Their national team may have lost their World Cup game against Ivory Coast yesterday morning, but Japanese fans didn’t forget their manners, it would seem.
Like all good kids who remember to say thank you to their friend’s mother after playing at their home, Japan’s passionate football fans reportedly grabbed refuse bags and cleaned up after themselves before leaving the stadium following their team’s match against the African side.
During my first winter in Japan, I went up to Sapporo with some friends to check out the Snow Festival that I’d read so much about. As I was walking along taking in the spectacular ice sculptures with my fellow sightseers, the woman just in front of me suddenly stopped dead, making me almost trip over her son, who can’t have been more than three years old and barely came up to my waist. The woman apologised, then quickly squatted down to pick something up off the snow-covered ground.
Thinking that her little boy must have dropped something – a handkerchief or cherished toy, perhaps – I peered around him to see if I could help. It was then that I realised his mother was crouching down to pick up two ketchup-slathered french fries that had fallen out of the paper cone she was carrying.
She then produced a tissue from her pocket, wrapped the soggy snacks up, and stuffed them in her bag before whispering a quick sumimasen (excuse me) to me and leading her son off in the direction of an ice sculpture carved into the shape of Doraemon.
It was at that moment that I realised how incredibly considerate people in Japan are when it comes to cleaning up after themselves. If it had been me, poor excuse for a civilised being that I am, I’d have probably mourned the loss of my food but resolved that a) we were at an outdoor festival, so a bit of spilled food is to be expected and b) it was only two little fries, and left them in the snow. But here, in the middle of a crowded festival, was a women stopping human traffic to rescue two fallen slivers of potato.
But cleaning up after themselves is one of the things Japanese people do best. During hanami season, for example, thousands of people descend on public parks to eat, drink and have fun. Rarely are dedicated refuse buns provided for revellers to use, but equally rare is it to find any mess left behind at the end of the day since people also taking along rubbish bags to carry their waste home in.

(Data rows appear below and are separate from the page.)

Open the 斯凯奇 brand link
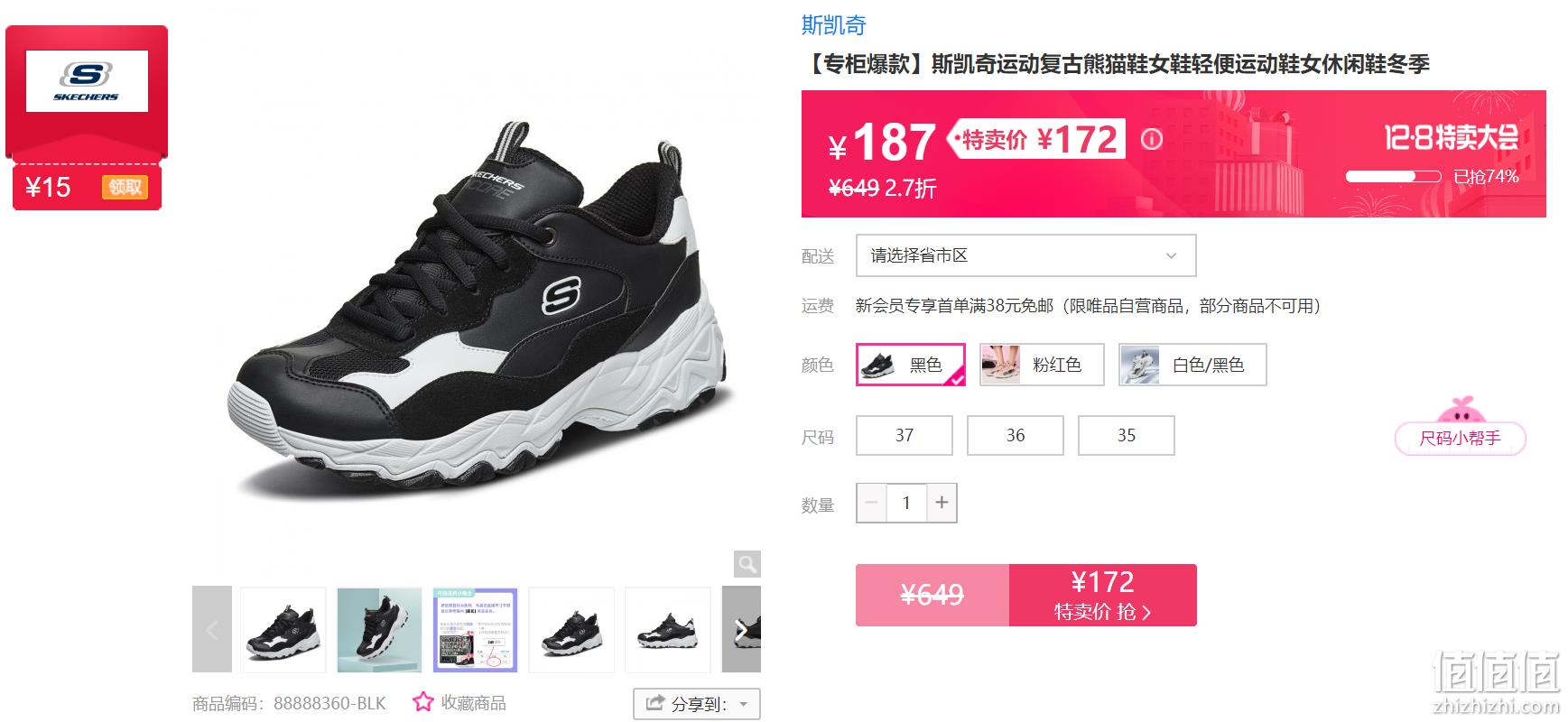This screenshot has height=722, width=1568. click(834, 25)
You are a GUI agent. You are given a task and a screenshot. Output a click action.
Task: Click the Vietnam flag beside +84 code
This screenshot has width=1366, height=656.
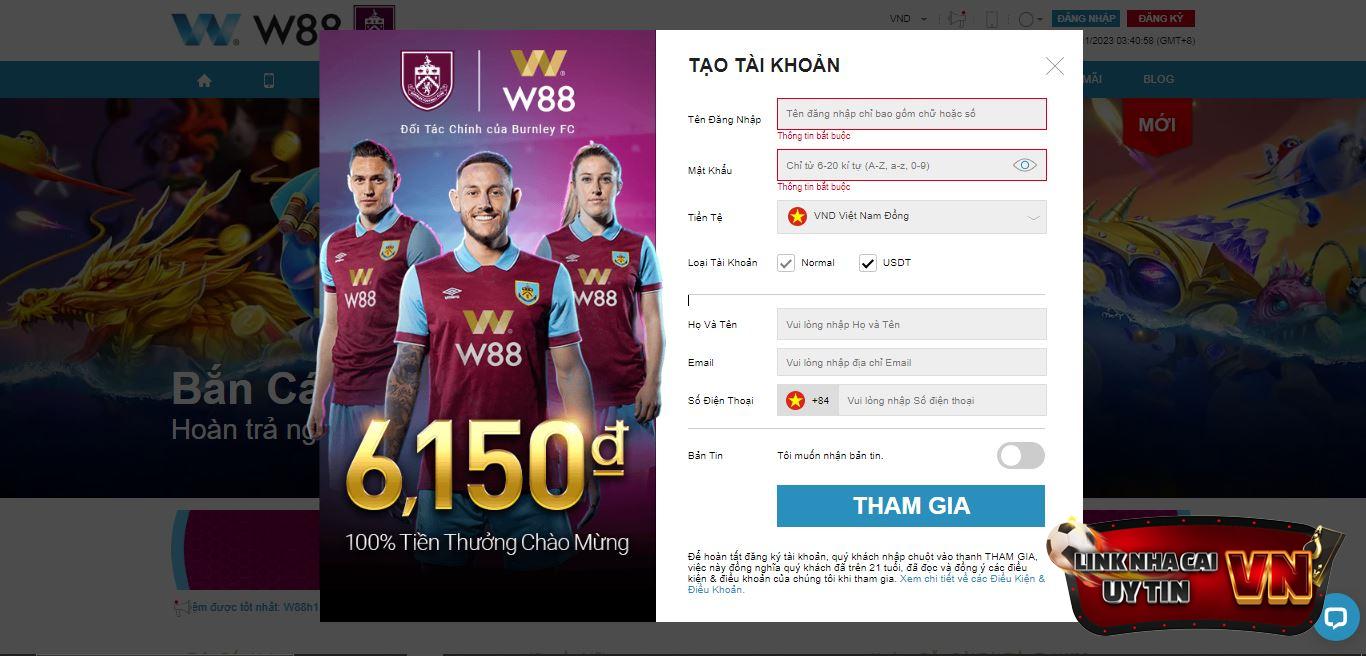point(795,400)
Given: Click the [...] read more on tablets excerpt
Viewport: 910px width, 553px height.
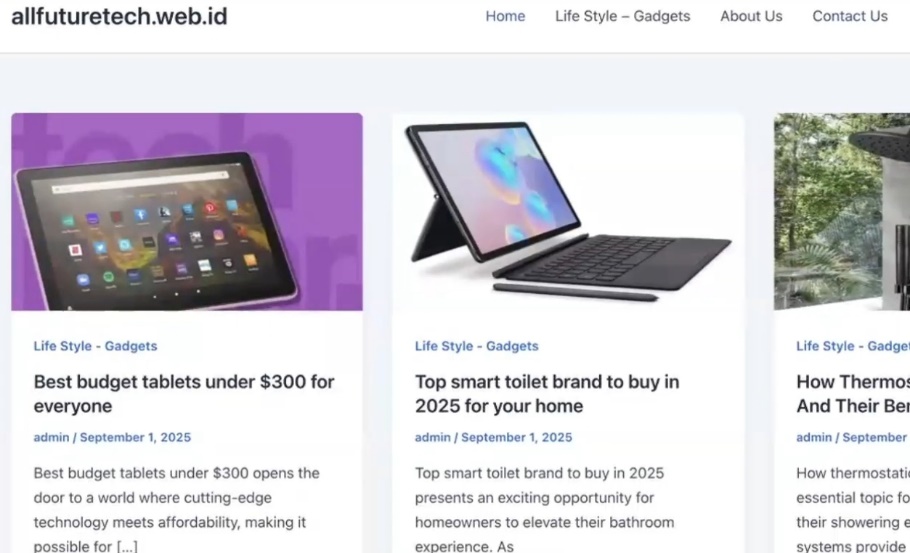Looking at the screenshot, I should 127,546.
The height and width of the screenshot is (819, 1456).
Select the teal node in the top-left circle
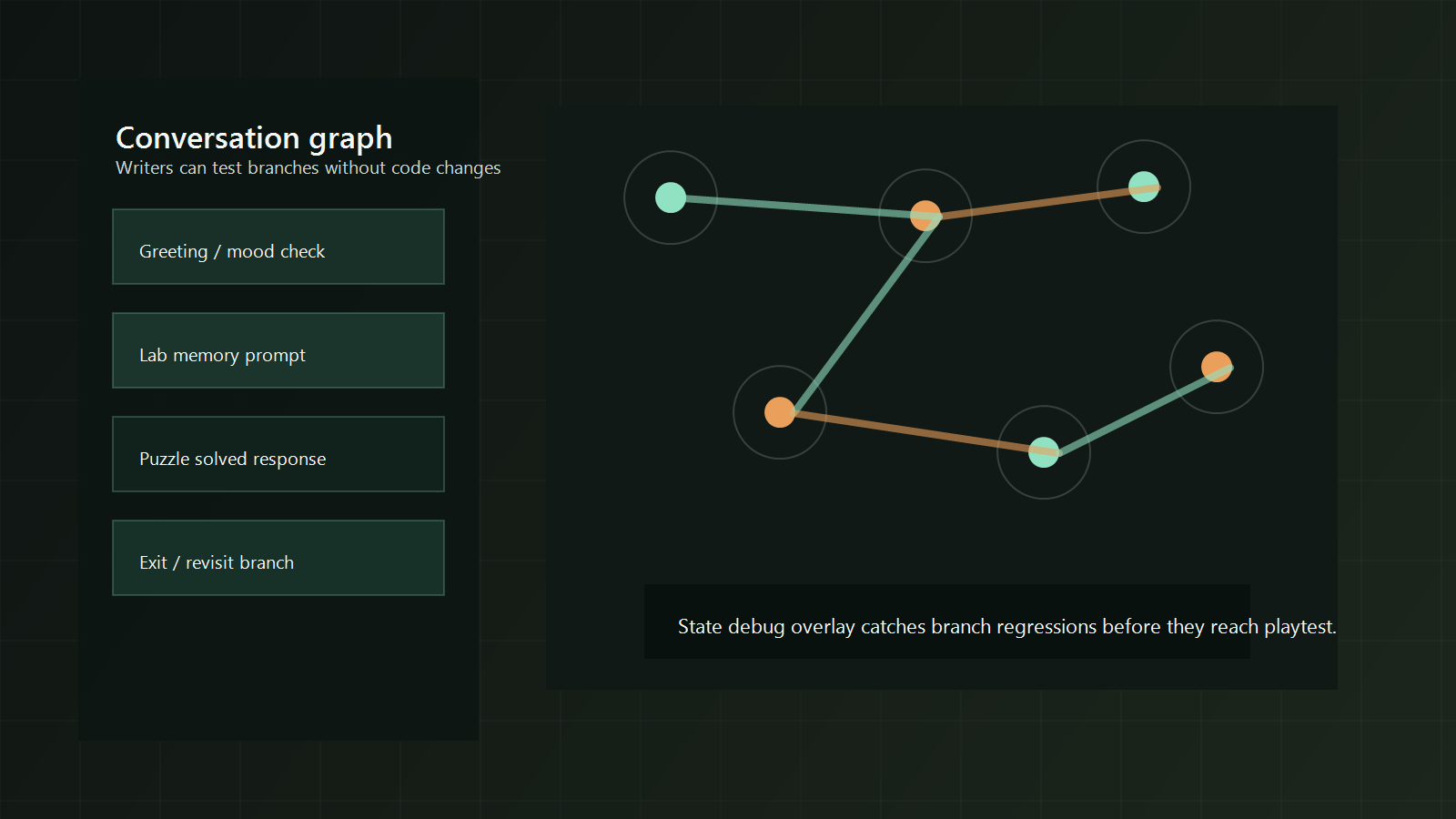click(x=670, y=197)
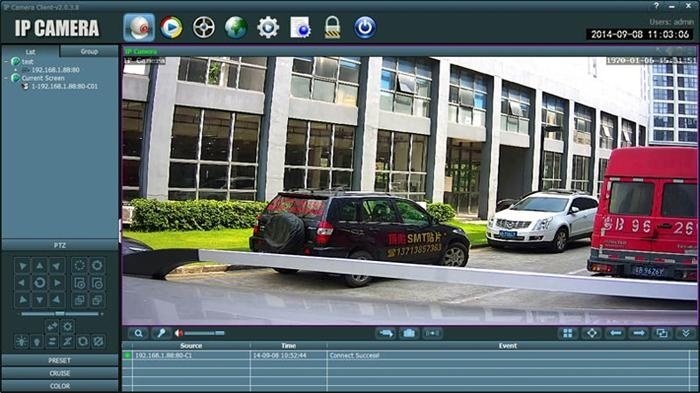
Task: Take a snapshot with the camera icon
Action: click(409, 333)
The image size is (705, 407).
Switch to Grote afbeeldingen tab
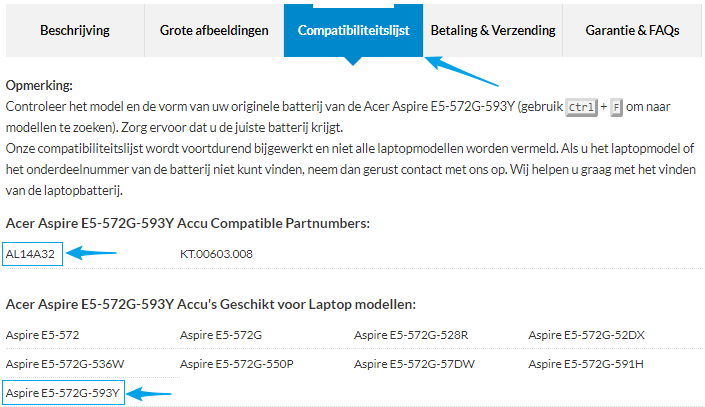(x=214, y=30)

It would seem that fans of Japan’s national football team have remembered their manners despite being thousands of miles from home, as this same hanami spirit was seen at the World Cup stadium in Brazil yesterday.
Shared by Twitter user World Cup Problems, these photos of Japanese fans cleaning up after themselves have since gone viral, with people all over the world applauding them for their behaviour.
https://twitter.com/WorIdCupProbs/statuses/478250315657920513
Well, that and for their awesome costumes.
We’re sure there were plenty of Ivory Coast supporters who were just as considerate and ensured that they left their section of the stadium as clean as they found it, but these Japanese fans really are an example to us all. Wouldn’t it be great it every fan – regardless of whether their team wins or loses – took the time to clean up after themselves when the game is over?